Photodynamic therapy (PDT) is a therapeutic modality used in the treatment of tumors in which visible light activates a photosensitizer and tissue molecular oxygen to produce a cytotoxic reactive oxygen species (ROS). The precise mechanism of action of PDT on cells and tissue is not yet fully understood. However, it has been described that the generation of ROS will trigger signaling pathways that destroy the targeted tissue, leading to cell death by either apoptotic or nonapoptotic mechanisms, or even by a combination of the two mechanisms.^1
–3

Cell membranes have been identified as an important intracellular cancer treatment target, the reason being that many of the cell membrane natural constitutive macromolecules are readily susceptible to singlet oxygen, which is typically produced during the PDT process.

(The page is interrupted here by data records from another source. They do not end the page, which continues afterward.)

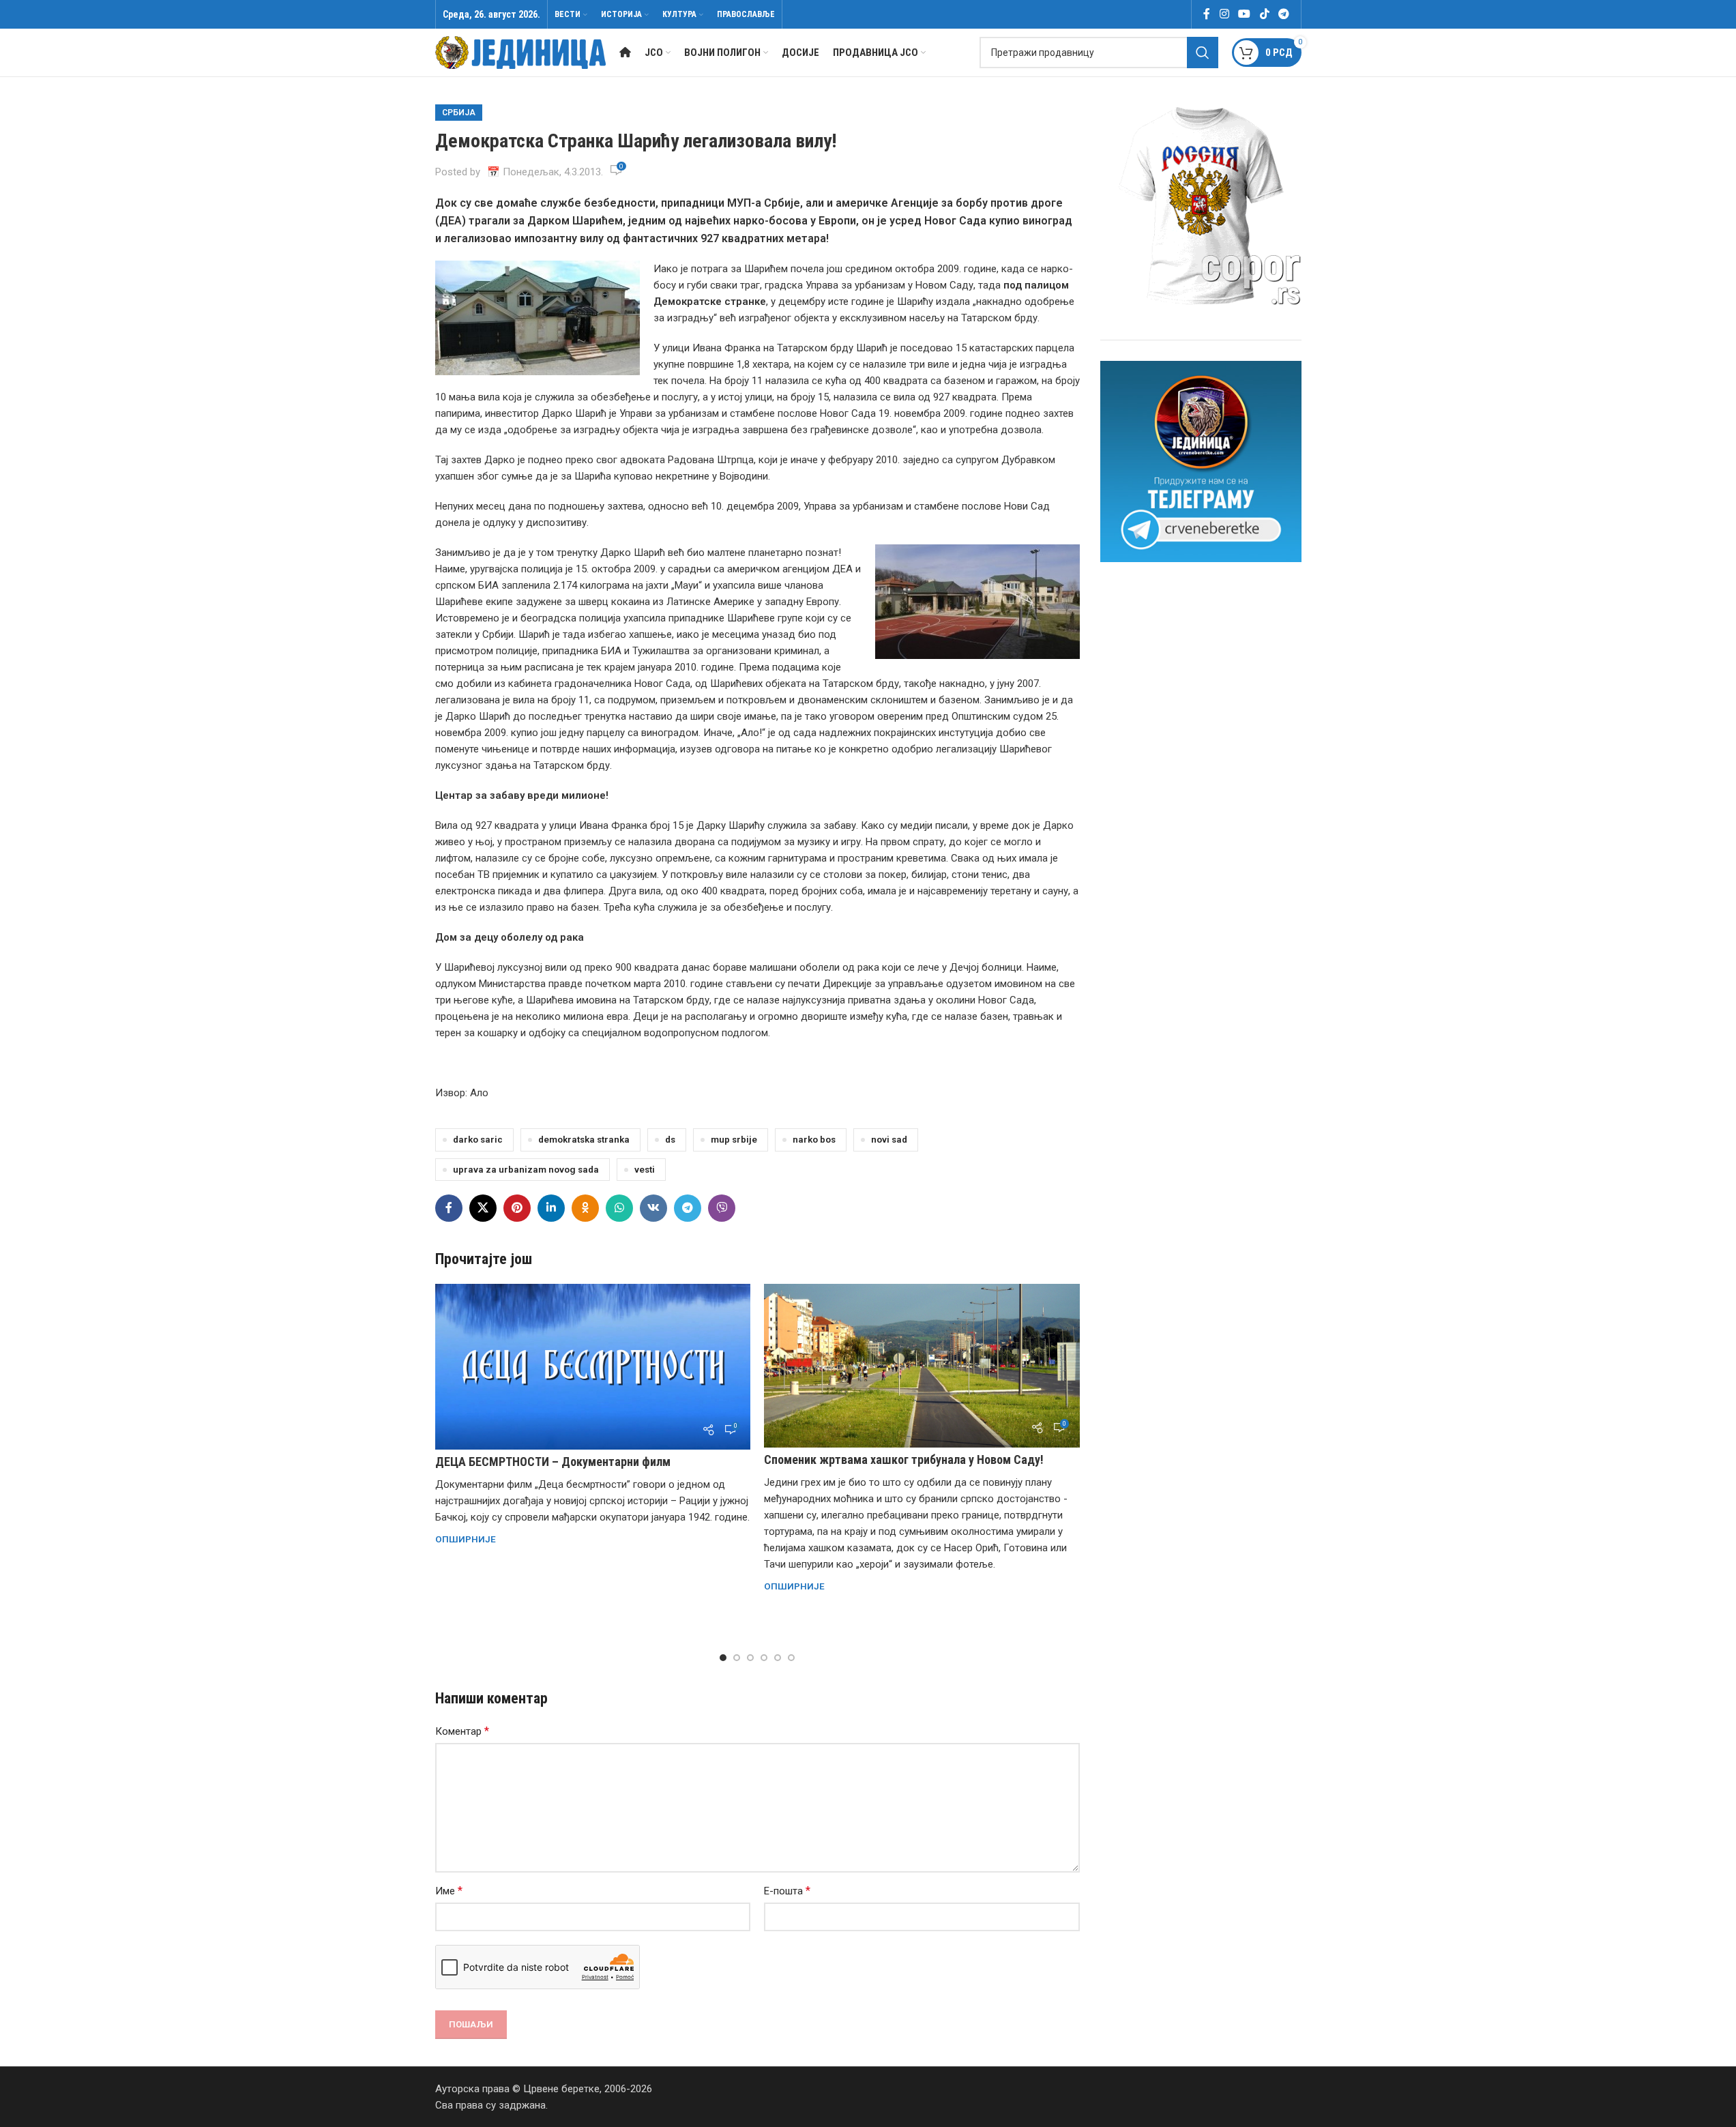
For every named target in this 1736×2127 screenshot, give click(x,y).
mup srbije (734, 1139)
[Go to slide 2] (736, 1657)
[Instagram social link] (1224, 14)
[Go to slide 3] (750, 1657)
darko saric (478, 1139)
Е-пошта (787, 1890)
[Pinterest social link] (517, 1208)
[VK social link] (653, 1208)
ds (670, 1139)
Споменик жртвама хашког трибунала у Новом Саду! (904, 1459)
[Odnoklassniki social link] (585, 1208)
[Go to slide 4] (764, 1657)
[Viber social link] (721, 1208)
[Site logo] (520, 52)
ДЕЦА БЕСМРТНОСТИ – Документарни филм (553, 1461)
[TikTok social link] (1264, 14)
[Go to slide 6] (791, 1657)
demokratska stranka (584, 1139)
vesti (644, 1169)
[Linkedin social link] (551, 1208)
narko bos (814, 1139)
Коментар (462, 1731)
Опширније (465, 1539)
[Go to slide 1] (723, 1657)
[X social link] (483, 1208)
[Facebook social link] (1206, 14)
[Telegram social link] (1283, 14)
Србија (458, 112)
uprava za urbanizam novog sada (526, 1169)
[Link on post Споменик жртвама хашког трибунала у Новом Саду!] (922, 1366)
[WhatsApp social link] (619, 1208)
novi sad (889, 1139)
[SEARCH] (1202, 52)
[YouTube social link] (1244, 14)
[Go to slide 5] (777, 1657)
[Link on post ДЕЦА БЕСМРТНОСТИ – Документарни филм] (593, 1367)
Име (448, 1890)
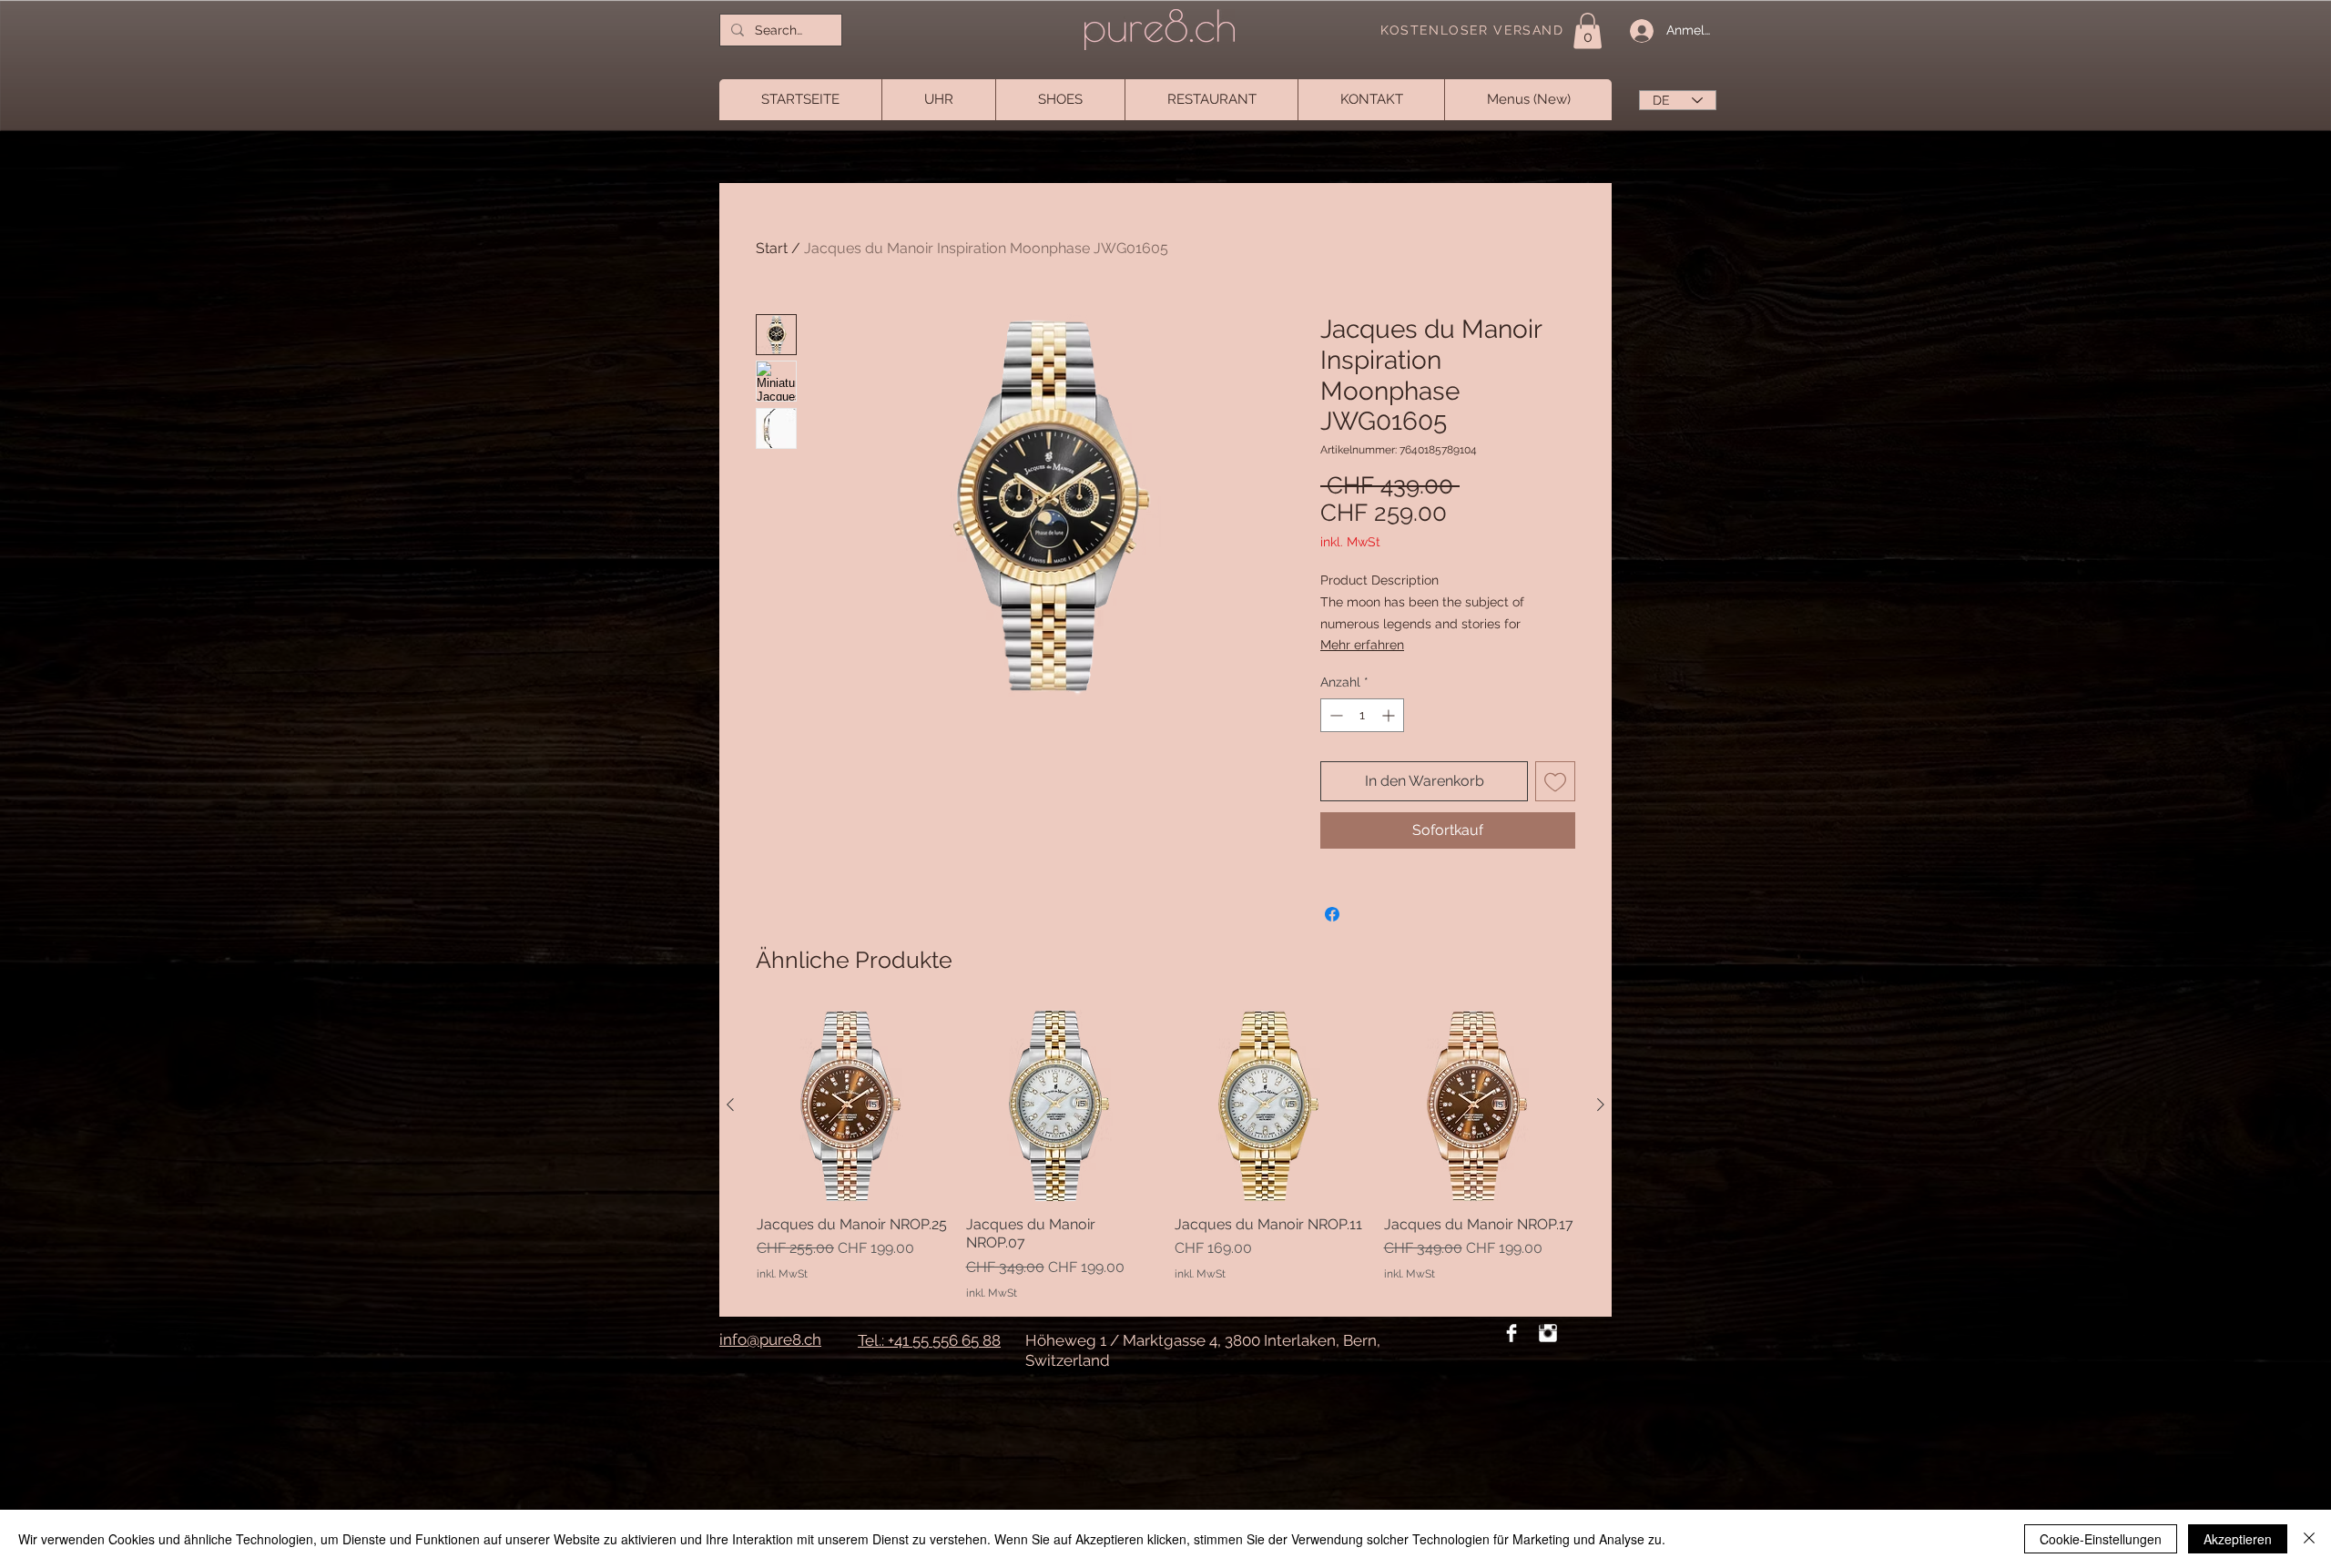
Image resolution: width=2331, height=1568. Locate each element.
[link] (1588, 30)
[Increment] (1390, 715)
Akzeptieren (2238, 1539)
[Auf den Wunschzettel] (1555, 781)
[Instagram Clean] (1548, 1333)
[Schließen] (2309, 1538)
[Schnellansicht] (1061, 1105)
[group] (1165, 1155)
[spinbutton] (1362, 715)
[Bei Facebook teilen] (1332, 914)
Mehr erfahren (1362, 644)
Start (772, 248)
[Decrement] (1334, 715)
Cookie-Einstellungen (2101, 1539)
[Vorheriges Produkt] (730, 1104)
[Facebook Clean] (1511, 1333)
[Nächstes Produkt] (1601, 1104)
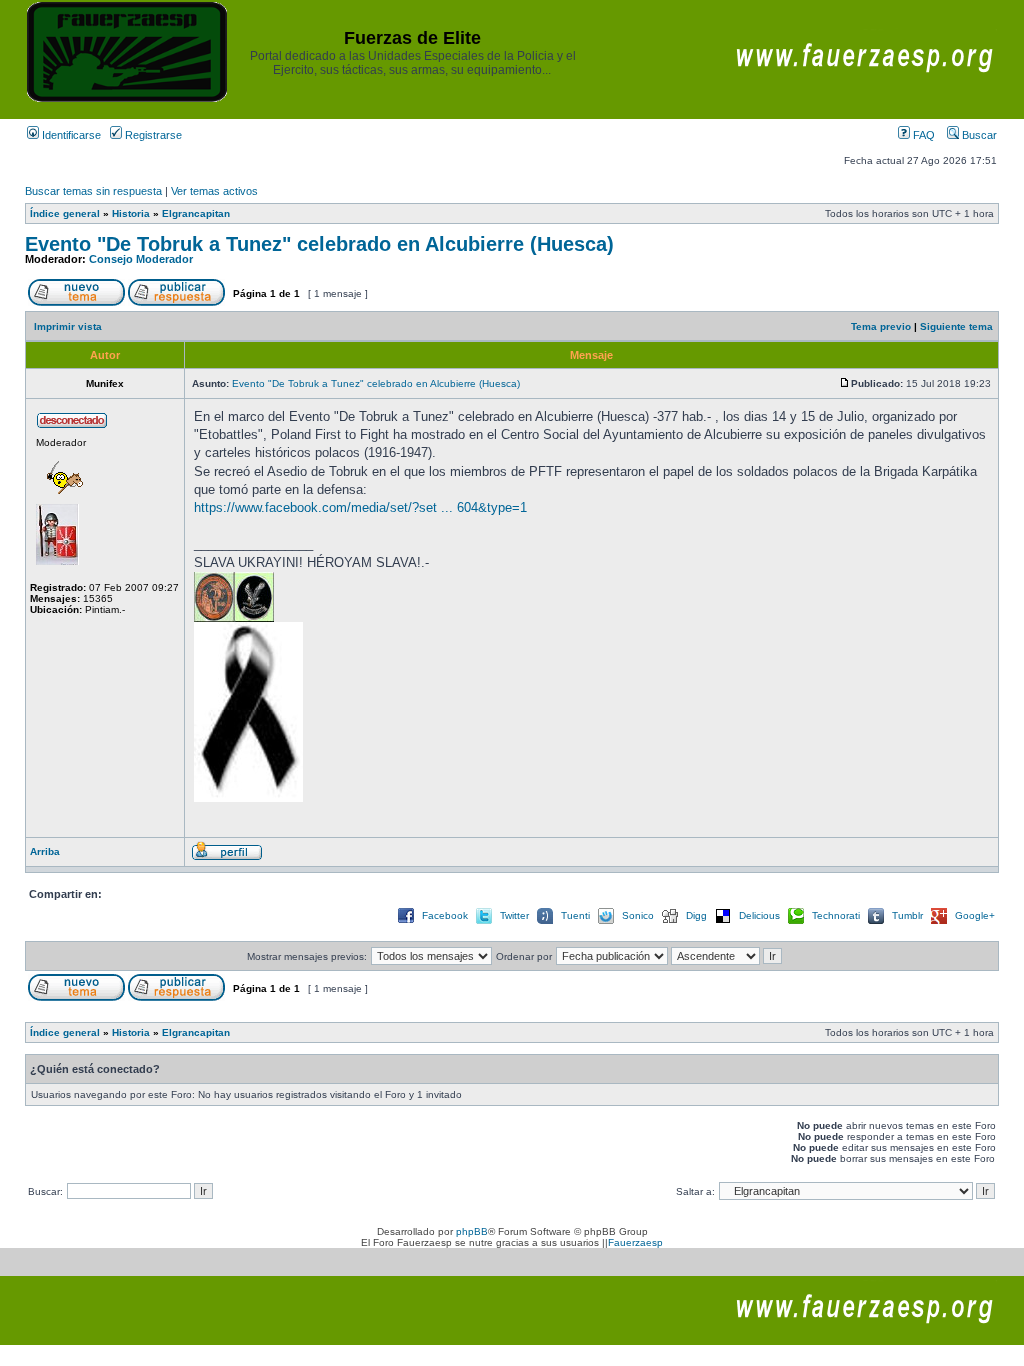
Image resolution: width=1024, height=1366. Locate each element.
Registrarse (152, 135)
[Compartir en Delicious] (723, 922)
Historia (131, 213)
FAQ (922, 135)
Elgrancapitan (196, 213)
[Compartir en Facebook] (406, 922)
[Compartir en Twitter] (484, 922)
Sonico (638, 915)
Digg (696, 915)
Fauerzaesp (635, 1242)
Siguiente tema (956, 326)
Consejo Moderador (141, 259)
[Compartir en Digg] (670, 922)
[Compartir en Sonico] (606, 922)
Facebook (445, 915)
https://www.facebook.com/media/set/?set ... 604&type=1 (360, 507)
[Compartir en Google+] (939, 922)
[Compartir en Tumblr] (876, 922)
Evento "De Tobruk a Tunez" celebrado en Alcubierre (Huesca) (319, 244)
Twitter (514, 915)
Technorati (836, 915)
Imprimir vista (68, 326)
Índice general (65, 213)
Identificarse (70, 135)
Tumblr (907, 915)
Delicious (759, 915)
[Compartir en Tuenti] (545, 922)
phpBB (472, 1231)
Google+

Such membranes include the plasma membrane surrounding the cell, the membranes of endoplasmic reticula distributed throughout the cytoplasm, and the membranes of mitochondria and Golgi apparatus.⁴ In addition, the cell surface has glycoconjugates that are involved in numerous functions, including cell proliferation, differentiation, and migration, and cell-cell recognition, among others.^5
–7

Lectins are carbohydrate binding proteins or glycoproteins that are not an antibody or an enzyme, and that can specifically bind to glycans without catalyzing their modification.^8

–11 The interactions of lectins with glycans are pivotal in the regulation of a wide variety of interactions of cells with other cells, the extracellular matrix, and pathogens.^8,9,12 They have been used as recognition tools to differentiate malignant and benign tumors and determine the degree of glycosylation associated with metastasis.^11,13

Evidence indicates that aberrant expression of glycans correlates with pathological conditions, including cancer.¹⁴ Several studies have found that the occurrence, progression, and metastatic behavior of many different tumors are closely related to aberrant protein glycosylation.^{11,14

–19} Thus, specific glycan motifs may serve as effective biomarkers for cancers.⁷

Studies on human melanoma and murine B16 melanoma cell line have reported significant changes in the glycosylation of cell surface proteins important for the development and progression of melanoma.^20

–23 The occurrence of melanoma, one of the major causes of death in industrialized countries, has increased significantly worldwide over the last decades. According to the World Health Organization (WHO), 132,000 new cases occur globally each year. In the United States, it is considered the fastest growing disease in both sexes. In Brazil, the National Cancer Institute (NCI) estimates 5920 new cases per year, 2950 in men and 2970 in women, with most of these cases in the Southern region, where there is a very clear predominance in fair-skinned individuals.²⁴ Hence, the need for medical studies of this disease in search for better therapies is pressing.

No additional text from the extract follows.